### Фрагмент текста:
—————
© Горький Медиа, 2025
Алеша Рогожин
27 апреля 2026

Обрести связность опыта

О двух сборниках блокадных дневников

Фото: «Прожито»

Мы привыкли видеть ценность дневников в непосредственности свидетельствования: скажем, чтение чьих-то личных записей времен блокады Ленинграда помогает нам прикоснуться к той давно утраченной жестокой действительности. Однако внимательное чтение блокадных дневников высвечивает другой их важный аспект — не столько передачу, сколько пересборку опыта, помогающую хоть как-то справиться с хаосом рушащегося на глазах мира. Рассказывает Алеша Рогожин.

Все мы начиная с 24 февраля 2022 года оказались перед лицом наступающего варварства, насилия и лжи. В этой ситуации чрезвычайно важно сохранить хотя бы остатки культуры и поддержать ценности гуманизма — в том числе ради будущего России. Поэтому редакция «Горького» продолжит говорить о книгах, напоминая нашим читателям, что в мире остается место мысли и вымыслу.

«Вы, наверное, из Ленинграда?». Дневники эвакуированных из блокадного города. СПб.: Издательство Европейского университета в Санкт-Петербурге, 2023. Сост. А. Ф. Павловский; науч. ред. Н. А. Ломагин. Содержание

«Пока я жива, живешь и ты». Женские дневники блокадного Ленин­града. СПб.: Издательство Европейского университета в Санкт-Петербурге, 2025. Сост. А. Ф. Павловский, А. Ю. Павловская; науч. ред. Н. А. Ломагин. Содержание

Рассматриваемые мной два тома блокадных дневников — продолжение подвижнической работы центра «Прожито», напечатавшего уже немало советских дневников и собравшего бессчетное множество в цифровой базе данных. Блокадная серия книг представляет разные стороны жизни военного Ленинграда, стремясь, насколько это возможно, к репрезентативности. Книга «Вы, наверное, из Ленинграда?» содержит дневники эвакуированных; «Пока я жива, живешь и ты» — женские дневники. Конечно, эта рубрикация довольно условна. Так, в собрании дневников эвакуированных лишь один написан мужчиной, а половина авторов из собрания женских дневников в какой-то момент уехали в эвакуацию, на фронт или на работу.
—————
### Задания:
[1] Объясните в одном–трех предложениях, почему, согласно статье о блокадных дневниках, деление двух сборников на дневники эвакуированных и женские дневники довольно условно.
[2] Подхватите статью о блокадных дневниках и напишите абзац, который следует сразу за ее последним предложением.

### Фрагменты записей:
—————
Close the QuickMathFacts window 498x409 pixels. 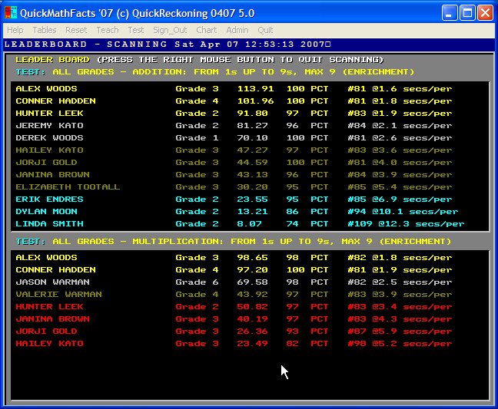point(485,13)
—————
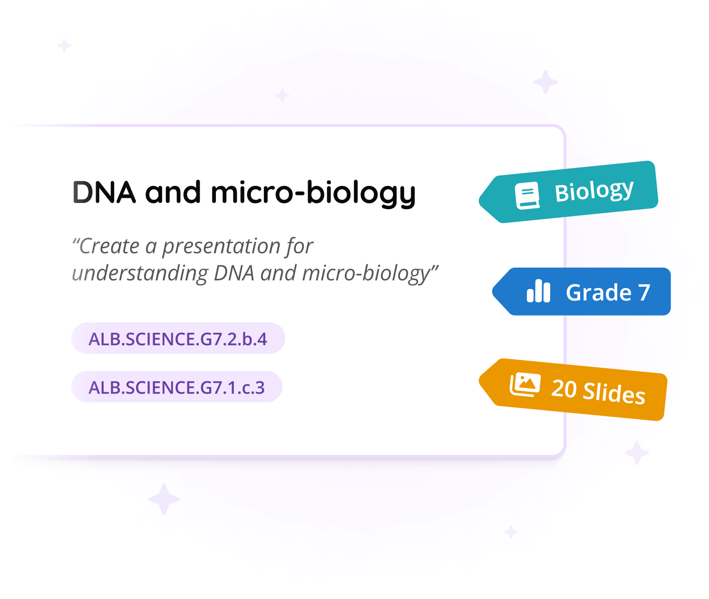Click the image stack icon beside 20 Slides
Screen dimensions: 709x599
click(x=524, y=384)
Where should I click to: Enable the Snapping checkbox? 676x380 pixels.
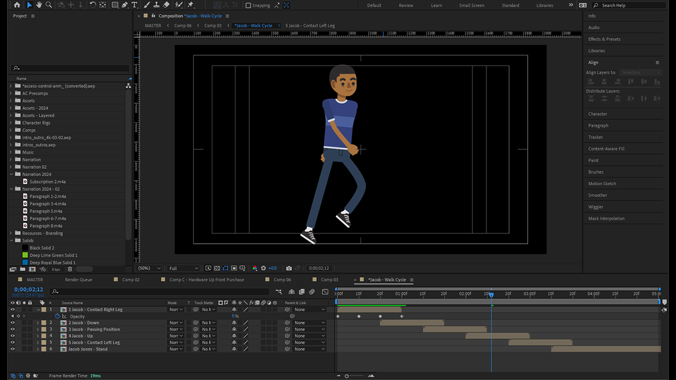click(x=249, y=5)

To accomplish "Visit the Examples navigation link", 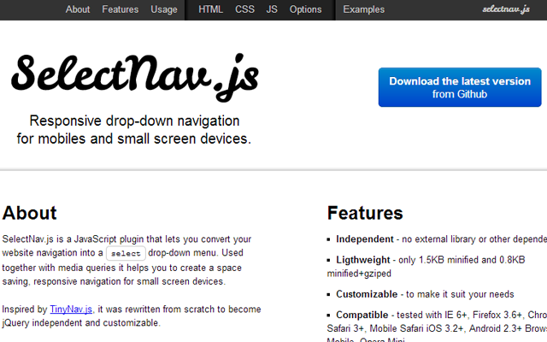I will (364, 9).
—————
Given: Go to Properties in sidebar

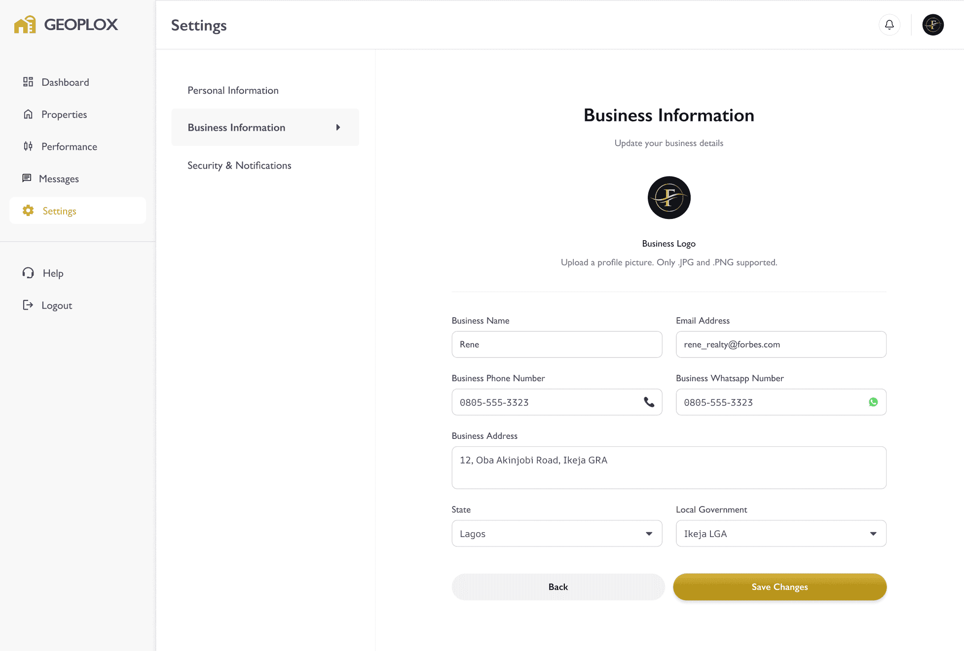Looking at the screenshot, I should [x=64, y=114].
—————
### Ответы по заданиям:
[1] Из всех дневников в сборнике эвакуированных только один написан мужчиной. При этом половина авторов сборника женских дневников в какой-то момент уехала в эвакуацию, на фронт или на работу.

[2]
Эти пересечения не случайны: блокадный дневник необычно регулярен в отношении тем, что и позволяет исследователям выделять его в особый жанр. Многие читатели, наверное, удивлялись этому: мало в чем похожие друг на друга люди синхронно протоколируют — часто в очень похожих выражениях — количество добытой пищи; длительность воздушных тревог и последствия бомбардировок; принятую и оказанную помощь; ссоры с близкими и коллегами; сводки с фронтов и слухи; проклятия войне и мечты о ее окончании; происшествия вроде травм, потери карточек и денег, преступлений; полученные письма; смерти близких, знакомых и незнакомых людей. Исследователи, которым нужно классифицировать эти тексты, находят и объясняют их различия — но тем явнее проступают общие черты блокадного опыта. Ни выгодное классовое положение или гендерная идентичность, ни партийность, ни образование, ни связи, ни возможность эвакуироваться — ничто не давало гарантий от хаоса, голода, страха и одиночества, которые побуждали ленинградцев обратиться к ведению дневника. Вторая особенность этого феномена заключается в беспрецедентном количестве дневниковых текстов. Даже среди военных дневников — которых намного больше, чем дневников мирного времени, — около трети, по оценкам исследователей «Прожито», написаны в Ленинграде.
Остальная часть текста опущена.